**Directions**. Copy out all of the material below verbatim, line for line.

========================================================================

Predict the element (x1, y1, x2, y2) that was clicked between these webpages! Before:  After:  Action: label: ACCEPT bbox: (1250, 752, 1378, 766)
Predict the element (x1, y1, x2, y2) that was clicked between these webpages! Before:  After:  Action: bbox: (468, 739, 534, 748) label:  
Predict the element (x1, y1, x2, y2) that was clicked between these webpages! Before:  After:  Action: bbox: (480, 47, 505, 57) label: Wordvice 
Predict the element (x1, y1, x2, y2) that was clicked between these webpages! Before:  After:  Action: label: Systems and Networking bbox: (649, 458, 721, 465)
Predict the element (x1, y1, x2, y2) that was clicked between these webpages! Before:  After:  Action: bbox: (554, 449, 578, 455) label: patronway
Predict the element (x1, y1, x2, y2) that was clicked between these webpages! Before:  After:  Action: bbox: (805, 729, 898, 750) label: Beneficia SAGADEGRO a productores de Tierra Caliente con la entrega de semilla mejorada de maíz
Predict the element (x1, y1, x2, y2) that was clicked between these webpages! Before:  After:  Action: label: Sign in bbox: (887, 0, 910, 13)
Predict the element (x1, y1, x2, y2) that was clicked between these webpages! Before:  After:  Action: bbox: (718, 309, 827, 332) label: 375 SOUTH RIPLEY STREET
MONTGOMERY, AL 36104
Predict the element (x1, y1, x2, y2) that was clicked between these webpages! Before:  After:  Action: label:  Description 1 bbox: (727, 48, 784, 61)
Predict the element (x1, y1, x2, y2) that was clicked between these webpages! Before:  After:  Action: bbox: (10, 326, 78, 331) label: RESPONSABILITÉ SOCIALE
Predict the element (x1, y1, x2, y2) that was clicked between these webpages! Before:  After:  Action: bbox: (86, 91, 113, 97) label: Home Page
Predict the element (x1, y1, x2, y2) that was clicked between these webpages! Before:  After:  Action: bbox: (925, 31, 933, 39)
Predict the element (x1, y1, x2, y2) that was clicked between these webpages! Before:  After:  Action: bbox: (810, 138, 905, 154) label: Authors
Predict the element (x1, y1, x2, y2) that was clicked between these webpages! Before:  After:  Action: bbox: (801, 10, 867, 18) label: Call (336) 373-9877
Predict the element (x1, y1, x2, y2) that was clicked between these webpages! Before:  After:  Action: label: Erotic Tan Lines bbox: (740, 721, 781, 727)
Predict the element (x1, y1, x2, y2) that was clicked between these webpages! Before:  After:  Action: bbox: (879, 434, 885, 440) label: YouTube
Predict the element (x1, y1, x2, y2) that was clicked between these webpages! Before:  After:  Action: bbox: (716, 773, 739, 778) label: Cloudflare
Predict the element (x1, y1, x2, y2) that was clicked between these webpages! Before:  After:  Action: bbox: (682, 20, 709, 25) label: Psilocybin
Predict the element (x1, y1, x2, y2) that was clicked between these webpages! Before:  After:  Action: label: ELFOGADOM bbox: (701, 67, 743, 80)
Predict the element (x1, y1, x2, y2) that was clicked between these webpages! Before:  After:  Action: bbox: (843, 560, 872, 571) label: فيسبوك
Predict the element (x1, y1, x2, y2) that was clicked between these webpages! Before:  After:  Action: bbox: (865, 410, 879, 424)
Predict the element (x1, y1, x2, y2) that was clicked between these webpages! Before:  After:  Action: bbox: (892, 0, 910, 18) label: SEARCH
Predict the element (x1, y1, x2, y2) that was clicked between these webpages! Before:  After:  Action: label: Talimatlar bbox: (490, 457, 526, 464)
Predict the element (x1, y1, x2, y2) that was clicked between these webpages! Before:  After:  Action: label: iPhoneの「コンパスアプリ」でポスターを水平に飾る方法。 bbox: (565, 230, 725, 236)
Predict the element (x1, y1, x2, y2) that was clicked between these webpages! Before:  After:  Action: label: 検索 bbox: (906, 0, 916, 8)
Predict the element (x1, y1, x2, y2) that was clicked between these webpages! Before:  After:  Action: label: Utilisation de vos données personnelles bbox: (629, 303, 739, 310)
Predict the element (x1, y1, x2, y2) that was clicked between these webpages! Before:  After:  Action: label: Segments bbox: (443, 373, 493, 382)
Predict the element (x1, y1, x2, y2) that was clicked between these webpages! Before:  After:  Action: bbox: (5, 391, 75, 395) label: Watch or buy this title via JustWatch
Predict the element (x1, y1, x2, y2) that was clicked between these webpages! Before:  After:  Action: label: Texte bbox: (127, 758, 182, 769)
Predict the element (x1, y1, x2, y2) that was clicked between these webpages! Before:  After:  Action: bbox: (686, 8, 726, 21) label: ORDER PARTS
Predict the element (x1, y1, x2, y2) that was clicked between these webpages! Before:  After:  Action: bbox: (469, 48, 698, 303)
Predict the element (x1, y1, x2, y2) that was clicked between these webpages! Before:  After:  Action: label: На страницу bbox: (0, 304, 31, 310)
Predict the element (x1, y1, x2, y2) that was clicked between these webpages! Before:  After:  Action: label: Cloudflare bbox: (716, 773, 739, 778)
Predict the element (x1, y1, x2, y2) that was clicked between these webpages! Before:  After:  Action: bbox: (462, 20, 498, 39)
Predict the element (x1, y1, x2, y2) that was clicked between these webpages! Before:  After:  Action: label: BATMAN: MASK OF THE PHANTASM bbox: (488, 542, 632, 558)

========================================================================

**Task solution**.
Predict the element (x1, y1, x2, y2) that was clicked between these webpages! Before:  After:  Action: label: ACCEPT bbox: (1250, 752, 1378, 766)
Predict the element (x1, y1, x2, y2) that was clicked between these webpages! Before:  After:  Action: bbox: (468, 739, 534, 748) label:  
Predict the element (x1, y1, x2, y2) that was clicked between these webpages! Before:  After:  Action: bbox: (480, 47, 505, 57) label: Wordvice 
Predict the element (x1, y1, x2, y2) that was clicked between these webpages! Before:  After:  Action: label: Systems and Networking bbox: (649, 458, 721, 465)
Predict the element (x1, y1, x2, y2) that was clicked between these webpages! Before:  After:  Action: bbox: (554, 449, 578, 455) label: patronway
Predict the element (x1, y1, x2, y2) that was clicked between these webpages! Before:  After:  Action: bbox: (805, 729, 898, 750) label: Beneficia SAGADEGRO a productores de Tierra Caliente con la entrega de semilla mejorada de maíz
Predict the element (x1, y1, x2, y2) that was clicked between these webpages! Before:  After:  Action: label: Sign in bbox: (887, 0, 910, 13)
Predict the element (x1, y1, x2, y2) that was clicked between these webpages! Before:  After:  Action: bbox: (718, 309, 827, 332) label: 375 SOUTH RIPLEY STREET
MONTGOMERY, AL 36104
Predict the element (x1, y1, x2, y2) that was clicked between these webpages! Before:  After:  Action: label:  Description 1 bbox: (727, 48, 784, 61)
Predict the element (x1, y1, x2, y2) that was clicked between these webpages! Before:  After:  Action: bbox: (10, 326, 78, 331) label: RESPONSABILITÉ SOCIALE
Predict the element (x1, y1, x2, y2) that was clicked between these webpages! Before:  After:  Action: bbox: (86, 91, 113, 97) label: Home Page
Predict the element (x1, y1, x2, y2) that was clicked between these webpages! Before:  After:  Action: bbox: (925, 31, 933, 39)
Predict the element (x1, y1, x2, y2) that was clicked between these webpages! Before:  After:  Action: bbox: (810, 138, 905, 154) label: Authors
Predict the element (x1, y1, x2, y2) that was clicked between these webpages! Before:  After:  Action: bbox: (801, 10, 867, 18) label: Call (336) 373-9877
Predict the element (x1, y1, x2, y2) that was clicked between these webpages! Before:  After:  Action: label: Erotic Tan Lines bbox: (740, 721, 781, 727)
Predict the element (x1, y1, x2, y2) that was clicked between these webpages! Before:  After:  Action: bbox: (879, 434, 885, 440) label: YouTube
Predict the element (x1, y1, x2, y2) that was clicked between these webpages! Before:  After:  Action: bbox: (716, 773, 739, 778) label: Cloudflare
Predict the element (x1, y1, x2, y2) that was clicked between these webpages! Before:  After:  Action: bbox: (682, 20, 709, 25) label: Psilocybin
Predict the element (x1, y1, x2, y2) that was clicked between these webpages! Before:  After:  Action: label: ELFOGADOM bbox: (701, 67, 743, 80)
Predict the element (x1, y1, x2, y2) that was clicked between these webpages! Before:  After:  Action: bbox: (843, 560, 872, 571) label: فيسبوك
Predict the element (x1, y1, x2, y2) that was clicked between these webpages! Before:  After:  Action: bbox: (865, 410, 879, 424)
Predict the element (x1, y1, x2, y2) that was clicked between these webpages! Before:  After:  Action: bbox: (892, 0, 910, 18) label: SEARCH
Predict the element (x1, y1, x2, y2) that was clicked between these webpages! Before:  After:  Action: label: Talimatlar bbox: (490, 457, 526, 464)
Predict the element (x1, y1, x2, y2) that was clicked between these webpages! Before:  After:  Action: label: iPhoneの「コンパスアプリ」でポスターを水平に飾る方法。 bbox: (565, 230, 725, 236)
Predict the element (x1, y1, x2, y2) that was clicked between these webpages! Before:  After:  Action: label: 検索 bbox: (906, 0, 916, 8)
Predict the element (x1, y1, x2, y2) that was clicked between these webpages! Before:  After:  Action: label: Utilisation de vos données personnelles bbox: (629, 303, 739, 310)
Predict the element (x1, y1, x2, y2) that was clicked between these webpages! Before:  After:  Action: label: Segments bbox: (443, 373, 493, 382)
Predict the element (x1, y1, x2, y2) that was clicked between these webpages! Before:  After:  Action: bbox: (5, 391, 75, 395) label: Watch or buy this title via JustWatch
Predict the element (x1, y1, x2, y2) that was clicked between these webpages! Before:  After:  Action: label: Texte bbox: (127, 758, 182, 769)
Predict the element (x1, y1, x2, y2) that was clicked between these webpages! Before:  After:  Action: bbox: (686, 8, 726, 21) label: ORDER PARTS
Predict the element (x1, y1, x2, y2) that was clicked between these webpages! Before:  After:  Action: bbox: (469, 48, 698, 303)
Predict the element (x1, y1, x2, y2) that was clicked between these webpages! Before:  After:  Action: label: На страницу bbox: (0, 304, 31, 310)
Predict the element (x1, y1, x2, y2) that was clicked between these webpages! Before:  After:  Action: label: Cloudflare bbox: (716, 773, 739, 778)
Predict the element (x1, y1, x2, y2) that was clicked between these webpages! Before:  After:  Action: bbox: (462, 20, 498, 39)
Predict the element (x1, y1, x2, y2) that was clicked between these webpages! Before:  After:  Action: label: BATMAN: MASK OF THE PHANTASM bbox: (488, 542, 632, 558)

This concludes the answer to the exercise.